Here are a couple of caveats about this list: It includes books written for children, teens, and adults, as well as fiction and nonfiction. It doesn’t include any picture books, because while I read (and love) a ton of them every year, I haven’t yet figured out a rating and reviewing system that makes keeping track of all of the ones I’ve read in a year easy for me. It doesn’t include only books published in 2014. It’s not written in any particular order. It doesn’t include books I re-read this year. If you click on the book cover, it will take you to my Goodreads review of the book. Without further ado, here are my 10 favorite books of 2014:
1. Brown Girl Dreaming by Jacqueline Woodson. Beautifully written and deeply affecting, I absolutely adored this book. This was even more surprising to me because I am not normally a big fan of books written in verse. But this book felt perfect, and it’s one I hope will win big come Newbery time.
2. The Age of Innocence by Edith Wharton. This is a book that’s all about what’s happening under the surface. No one can say what they mean and there are deep, aching moments of misunderstanding and reading between the lines and ridiculous societal constraints that make you feel sad. I just lived in this book while reading it, and it made me want to go out and read everything Wharton ever wrote.
3. Absolutely Almost by Lisa Graff. This is another book I hope gets recognized come Newbery time. Albie is just such a wonderful main character–so full of love and hope and good intentions. I read this back in July, but if I think about it too hard I can still start to tear up. Also, every parent of young children should go out immediately and read this book. Just perfection.
4. 84, Charring Cross Road by Helene Hanff. One of those books that you want to recommend to every bibliophile you know the second you finish it. So full of charm and a love of books and a wonderful voice. Everyone that I have recommended it to has also loved it, and I’ve heard the movie is quite charming as well.
5. The River of Doubt: Theodore Roosevelt’s Darkest Journey by Candace Millard. When I finished this, I realized I am in no way cut out for an adventure down the Amazon. I also realized why so many people cite Teddy Roosevelt as their favorite president. Reading about the larger-than-life man and his crazy journey down the The River of Doubt (which is also the best name for a river ever, in my opinion) was a joy. Candace Millard is one of my favorite nonfiction writers and I can’t wait to see what she writes next.
7. The Family Romanov by Candace Fleming. This was both an excellent overview of what life was like for the last of the Romanovs and what it was like to be a peasant in imperial Russia. Fleming gets into the politics of the time in a way that is illuminating, but not overwhelming.

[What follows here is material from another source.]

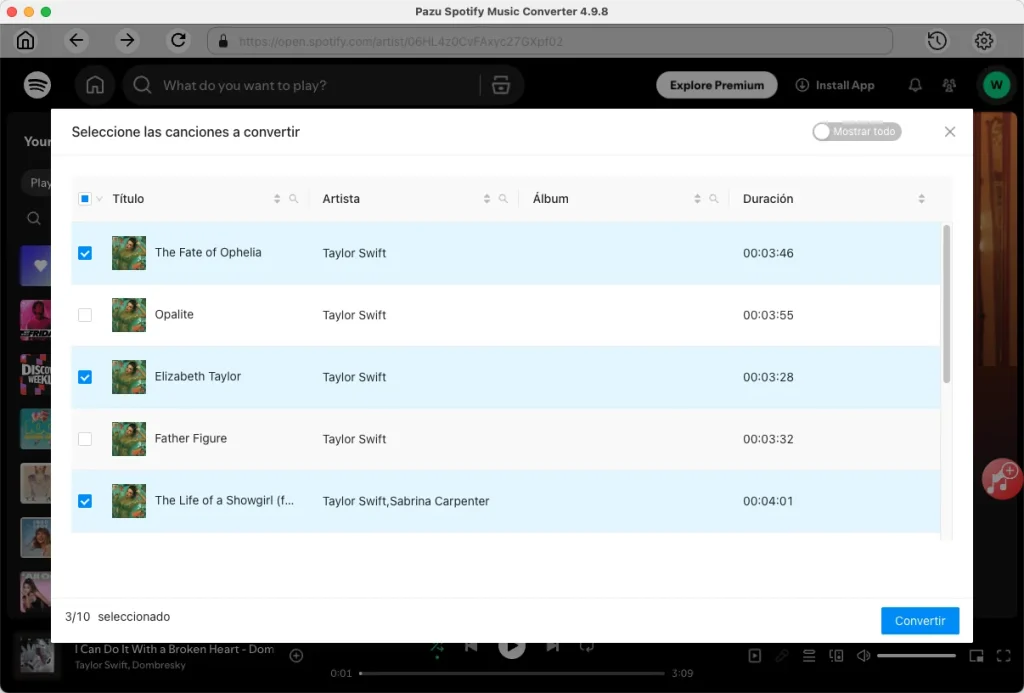Enable the Mostrar todo switch
The image size is (1024, 693).
click(x=856, y=131)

It made me want to read more, more, more about the subject, which is the highest compliment I can give to a nonfiction book.
8. Bad Feminist: Essays by Roxanne Gay. Not only does this have a fabulous title, but it’s also a great read about what it means to be a feminist, or a bad feminist, in today’s world. Gay looks at the intersections of race, class, gender, sexuality, and more, and also delves deeply into pop-culture and how it informs our understanding of feminism. As someone who considers myself a feminist, but also likes some problematic things, I really enjoyed Gay’s message.

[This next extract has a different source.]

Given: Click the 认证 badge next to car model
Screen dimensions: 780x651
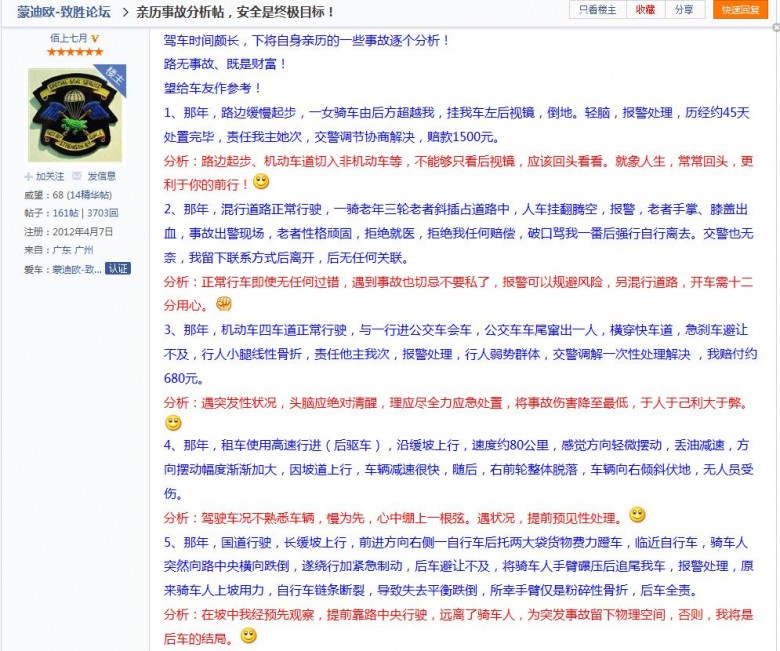Looking at the screenshot, I should pyautogui.click(x=118, y=268).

9. Jane Austen Cover to Cover by Margaret C. Sullivan. This is a very last-minute addition to the list, as I only read it on December 31st, but it was just such an enjoyable book I have to share it. Looking at 200 years of Jane Austen’s covers shows you the trends of publishing at the time, and will make you want to go out and buy some of these beautiful books if you’re a Jane Austen fan. Lovely.

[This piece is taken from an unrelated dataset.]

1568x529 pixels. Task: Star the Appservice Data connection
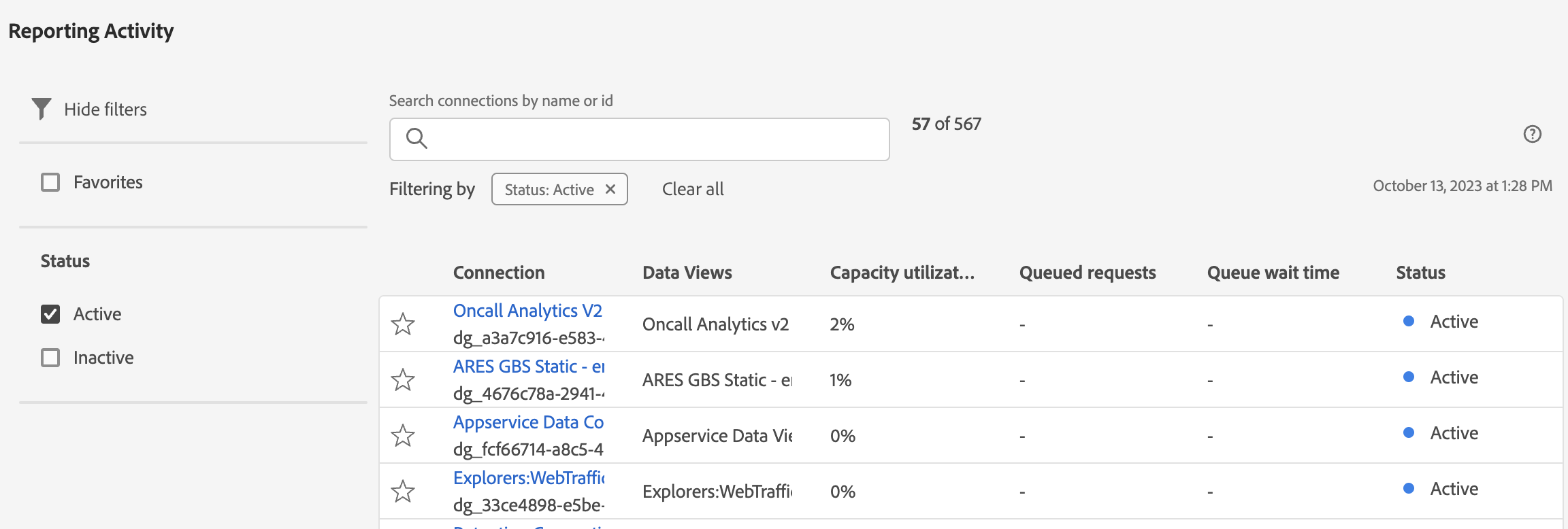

10. We Are All Completely Beside Ourselves by Karen Joy Fowler. Another book that just really stuck with me and that I want people to read so that we can talk about it. I love stories about stories and the infallibility of memory and how we perceive things versus how other people do. This book hit all of those marks and then some.
So those are my books! There are many more that could have made this list–it was a great reading year.